Material and methods: Sixteen patients with lung cancer undergoing fractionated RT were examined by ¹⁸F-FDG-PET/CT at three sessions (pre, mid, post) and the lung was delineated in the planning CT images. The RT dose matrix was co-registered with the PET images. For each PET image series, mean (μ) and standard deviation (σ) maps were calculated based on cubes in the lung (3 × 3 × 3 voxels), where the spread in pre-therapy μ and σ was characterized by a covariance ellipse in a sub-volume of 3 × 3 × 3 cubes. Mahalanobis distance was used to measure the distance of individual cube values to the origin of the ellipse and to further form local structure ‘S’ maps. The structural difference maps (ΔS) and mean difference maps (Δμ) were calculated by subtracting pre-therapy maps from maps at mid- and post-therapy. Corresponding maps based on CT images were also generated.

Results: ΔS identified new areas of interest in the lung compared to conventional Δμ maps. ΔS for PET and CT gave a significantly elevated lung signal compared to a control group during and post-RT (p < .05).
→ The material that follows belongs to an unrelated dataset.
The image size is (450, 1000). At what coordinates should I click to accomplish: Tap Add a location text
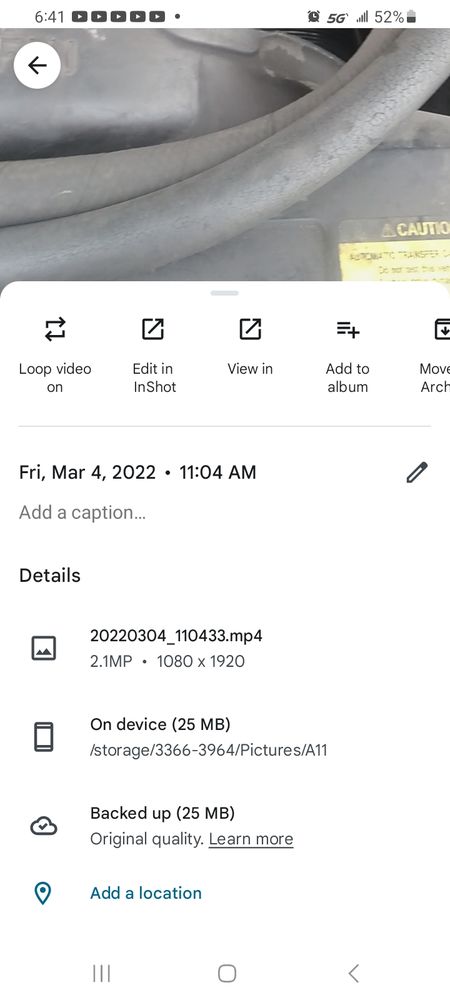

Dose–response analyses by linear regression showed that ΔS between pre- and post-therapy for ¹⁸F-FDG-PET was the only parameter significantly associated with local lung dose (p = .04).

Conclusions: The new method using local structures on ¹⁸F-FDG-PET provides a clearer uptake dose–response compared to conventional analysis and CT-based approaches and may be valuable in future studies addressing lung toxicity.